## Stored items
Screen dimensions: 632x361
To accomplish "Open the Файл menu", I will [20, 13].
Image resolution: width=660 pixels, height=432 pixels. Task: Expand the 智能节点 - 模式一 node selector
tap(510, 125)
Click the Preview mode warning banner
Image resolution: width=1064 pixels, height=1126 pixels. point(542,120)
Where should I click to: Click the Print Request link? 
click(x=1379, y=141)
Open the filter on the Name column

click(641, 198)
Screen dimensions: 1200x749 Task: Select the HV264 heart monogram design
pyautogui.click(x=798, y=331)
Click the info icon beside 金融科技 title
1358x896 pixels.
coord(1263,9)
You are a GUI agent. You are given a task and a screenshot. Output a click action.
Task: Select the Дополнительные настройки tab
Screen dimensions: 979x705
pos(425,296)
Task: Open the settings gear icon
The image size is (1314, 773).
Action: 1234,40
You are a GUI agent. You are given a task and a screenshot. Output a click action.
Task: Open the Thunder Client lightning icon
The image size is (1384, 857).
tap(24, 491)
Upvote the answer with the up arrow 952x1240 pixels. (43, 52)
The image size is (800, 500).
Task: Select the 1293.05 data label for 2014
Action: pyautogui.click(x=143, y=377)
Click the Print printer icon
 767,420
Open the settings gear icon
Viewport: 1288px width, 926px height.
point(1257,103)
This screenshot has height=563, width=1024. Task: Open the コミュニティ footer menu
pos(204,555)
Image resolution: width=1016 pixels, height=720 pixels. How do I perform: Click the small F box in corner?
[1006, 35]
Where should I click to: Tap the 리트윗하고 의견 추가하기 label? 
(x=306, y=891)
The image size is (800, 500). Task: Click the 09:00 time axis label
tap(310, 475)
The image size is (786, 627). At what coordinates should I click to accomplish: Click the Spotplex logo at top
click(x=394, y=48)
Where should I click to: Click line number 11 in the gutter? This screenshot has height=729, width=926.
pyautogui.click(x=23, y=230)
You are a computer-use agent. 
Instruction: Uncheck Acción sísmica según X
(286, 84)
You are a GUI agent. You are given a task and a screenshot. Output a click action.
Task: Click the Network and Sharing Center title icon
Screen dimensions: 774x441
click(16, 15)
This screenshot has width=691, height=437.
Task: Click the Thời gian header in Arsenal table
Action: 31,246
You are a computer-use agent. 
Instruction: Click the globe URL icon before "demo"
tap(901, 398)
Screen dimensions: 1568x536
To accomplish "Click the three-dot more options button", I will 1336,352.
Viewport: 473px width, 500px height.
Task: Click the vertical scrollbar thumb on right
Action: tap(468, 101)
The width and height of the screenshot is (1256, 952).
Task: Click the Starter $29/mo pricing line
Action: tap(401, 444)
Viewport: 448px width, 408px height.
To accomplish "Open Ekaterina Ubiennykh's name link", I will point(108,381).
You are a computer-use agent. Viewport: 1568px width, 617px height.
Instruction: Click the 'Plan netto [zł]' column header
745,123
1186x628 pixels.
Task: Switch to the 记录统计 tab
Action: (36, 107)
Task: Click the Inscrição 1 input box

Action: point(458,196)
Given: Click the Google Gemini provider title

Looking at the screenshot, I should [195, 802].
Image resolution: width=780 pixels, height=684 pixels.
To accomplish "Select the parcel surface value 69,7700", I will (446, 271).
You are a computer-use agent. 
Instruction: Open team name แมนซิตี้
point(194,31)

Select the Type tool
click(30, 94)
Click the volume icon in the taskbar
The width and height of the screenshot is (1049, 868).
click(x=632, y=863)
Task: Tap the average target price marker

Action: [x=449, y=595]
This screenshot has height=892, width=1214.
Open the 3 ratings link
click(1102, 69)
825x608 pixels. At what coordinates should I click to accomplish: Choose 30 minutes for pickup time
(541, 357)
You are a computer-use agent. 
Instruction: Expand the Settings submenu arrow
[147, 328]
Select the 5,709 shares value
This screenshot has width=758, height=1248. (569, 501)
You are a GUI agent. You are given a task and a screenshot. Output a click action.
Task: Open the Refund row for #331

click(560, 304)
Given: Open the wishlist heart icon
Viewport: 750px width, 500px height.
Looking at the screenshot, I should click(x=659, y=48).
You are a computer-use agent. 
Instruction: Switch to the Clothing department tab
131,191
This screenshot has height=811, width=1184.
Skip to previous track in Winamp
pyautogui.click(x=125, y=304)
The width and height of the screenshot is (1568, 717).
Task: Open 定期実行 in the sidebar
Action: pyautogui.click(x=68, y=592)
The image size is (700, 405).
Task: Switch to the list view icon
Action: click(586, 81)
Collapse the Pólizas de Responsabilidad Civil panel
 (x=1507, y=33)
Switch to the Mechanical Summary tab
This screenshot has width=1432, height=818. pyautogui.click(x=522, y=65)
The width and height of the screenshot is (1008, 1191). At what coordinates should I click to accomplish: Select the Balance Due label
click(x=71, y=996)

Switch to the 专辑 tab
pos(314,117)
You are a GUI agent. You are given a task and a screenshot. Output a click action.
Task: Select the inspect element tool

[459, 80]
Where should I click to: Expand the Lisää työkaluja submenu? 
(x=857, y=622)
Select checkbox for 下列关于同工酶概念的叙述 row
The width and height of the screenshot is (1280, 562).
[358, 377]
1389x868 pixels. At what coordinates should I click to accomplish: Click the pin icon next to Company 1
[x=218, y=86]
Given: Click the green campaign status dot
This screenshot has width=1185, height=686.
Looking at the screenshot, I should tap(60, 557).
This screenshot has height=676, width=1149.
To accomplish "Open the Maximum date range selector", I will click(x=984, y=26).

## What needs to be done
The answer should consist of all the lines above, retyped exactly.

## Solution to this problem
Screen dimensions: 632x361
To accomplish "Open the Файл menu", I will [20, 13].
Image resolution: width=660 pixels, height=432 pixels. Task: Expand the 智能节点 - 模式一 node selector
tap(510, 125)
Click the Preview mode warning banner
Image resolution: width=1064 pixels, height=1126 pixels. point(542,120)
Where should I click to: Click the Print Request link? 
click(x=1379, y=141)
Open the filter on the Name column

click(641, 198)
Screen dimensions: 1200x749 Task: Select the HV264 heart monogram design
pyautogui.click(x=798, y=331)
Click the info icon beside 金融科技 title
1358x896 pixels.
coord(1263,9)
You are a GUI agent. You are given a task and a screenshot. Output a click action.
Task: Select the Дополнительные настройки tab
Screen dimensions: 979x705
pos(425,296)
Task: Open the settings gear icon
The image size is (1314, 773).
Action: 1234,40
You are a GUI agent. You are given a task and a screenshot. Output a click action.
Task: Open the Thunder Client lightning icon
The image size is (1384, 857).
tap(24, 491)
Upvote the answer with the up arrow 952x1240 pixels. (43, 52)
The image size is (800, 500).
Task: Select the 1293.05 data label for 2014
Action: pyautogui.click(x=143, y=377)
Click the Print printer icon
 767,420
Open the settings gear icon
Viewport: 1288px width, 926px height.
point(1257,103)
This screenshot has height=563, width=1024. Task: Open the コミュニティ footer menu
pos(204,555)
Image resolution: width=1016 pixels, height=720 pixels. How do I perform: Click the small F box in corner?
[1006, 35]
Where should I click to: Tap the 리트윗하고 의견 추가하기 label? 
(x=306, y=891)
The image size is (800, 500). Task: Click the 09:00 time axis label
tap(310, 475)
The image size is (786, 627). At what coordinates should I click to accomplish: Click the Spotplex logo at top
click(x=394, y=48)
Where should I click to: Click line number 11 in the gutter? This screenshot has height=729, width=926.
pyautogui.click(x=23, y=230)
You are a computer-use agent. 
Instruction: Uncheck Acción sísmica según X
(286, 84)
You are a GUI agent. You are given a task and a screenshot. Output a click action.
Task: Click the Network and Sharing Center title icon
Screen dimensions: 774x441
click(16, 15)
This screenshot has width=691, height=437.
Task: Click the Thời gian header in Arsenal table
Action: 31,246
You are a computer-use agent. 
Instruction: Click the globe URL icon before "demo"
tap(901, 398)
Screen dimensions: 1568x536
To accomplish "Click the three-dot more options button", I will 1336,352.
Viewport: 473px width, 500px height.
Task: Click the vertical scrollbar thumb on right
Action: tap(468, 101)
The width and height of the screenshot is (1256, 952).
Task: Click the Starter $29/mo pricing line
Action: tap(401, 444)
Viewport: 448px width, 408px height.
To accomplish "Open Ekaterina Ubiennykh's name link", I will point(108,381).
You are a computer-use agent. Viewport: 1568px width, 617px height.
Instruction: Click the 'Plan netto [zł]' column header
745,123
1186x628 pixels.
Task: Switch to the 记录统计 tab
Action: (36, 107)
Task: Click the Inscrição 1 input box

Action: point(458,196)
Given: Click the Google Gemini provider title

Looking at the screenshot, I should [195, 802].
Image resolution: width=780 pixels, height=684 pixels.
To accomplish "Select the parcel surface value 69,7700", I will (446, 271).
You are a computer-use agent. 
Instruction: Open team name แมนซิตี้
point(194,31)

Select the Type tool
click(30, 94)
Click the volume icon in the taskbar
The width and height of the screenshot is (1049, 868).
click(x=632, y=863)
Task: Tap the average target price marker

Action: [x=449, y=595]
This screenshot has height=892, width=1214.
Open the 3 ratings link
click(1102, 69)
825x608 pixels. At what coordinates should I click to accomplish: Choose 30 minutes for pickup time
(541, 357)
You are a computer-use agent. 
Instruction: Expand the Settings submenu arrow
[147, 328]
Select the 5,709 shares value
This screenshot has width=758, height=1248. (569, 501)
You are a GUI agent. You are given a task and a screenshot. Output a click action.
Task: Open the Refund row for #331

click(560, 304)
Given: Open the wishlist heart icon
Viewport: 750px width, 500px height.
Looking at the screenshot, I should click(x=659, y=48).
You are a computer-use agent. 
Instruction: Switch to the Clothing department tab
131,191
This screenshot has height=811, width=1184.
Skip to previous track in Winamp
pyautogui.click(x=125, y=304)
The width and height of the screenshot is (1568, 717).
Task: Open 定期実行 in the sidebar
Action: pyautogui.click(x=68, y=592)
The image size is (700, 405).
Task: Switch to the list view icon
Action: click(586, 81)
Collapse the Pólizas de Responsabilidad Civil panel
 (x=1507, y=33)
Switch to the Mechanical Summary tab
This screenshot has width=1432, height=818. pyautogui.click(x=522, y=65)
The width and height of the screenshot is (1008, 1191). At what coordinates should I click to accomplish: Select the Balance Due label
click(x=71, y=996)

Switch to the 专辑 tab
pos(314,117)
You are a GUI agent. You are given a task and a screenshot. Output a click action.
Task: Select the inspect element tool

[459, 80]
Where should I click to: Expand the Lisää työkaluja submenu? 
(x=857, y=622)
Select checkbox for 下列关于同工酶概念的叙述 row
The width and height of the screenshot is (1280, 562).
[358, 377]
1389x868 pixels. At what coordinates should I click to accomplish: Click the pin icon next to Company 1
[x=218, y=86]
Given: Click the green campaign status dot
This screenshot has width=1185, height=686.
Looking at the screenshot, I should tap(60, 557).
This screenshot has height=676, width=1149.
To accomplish "Open the Maximum date range selector", I will click(x=984, y=26).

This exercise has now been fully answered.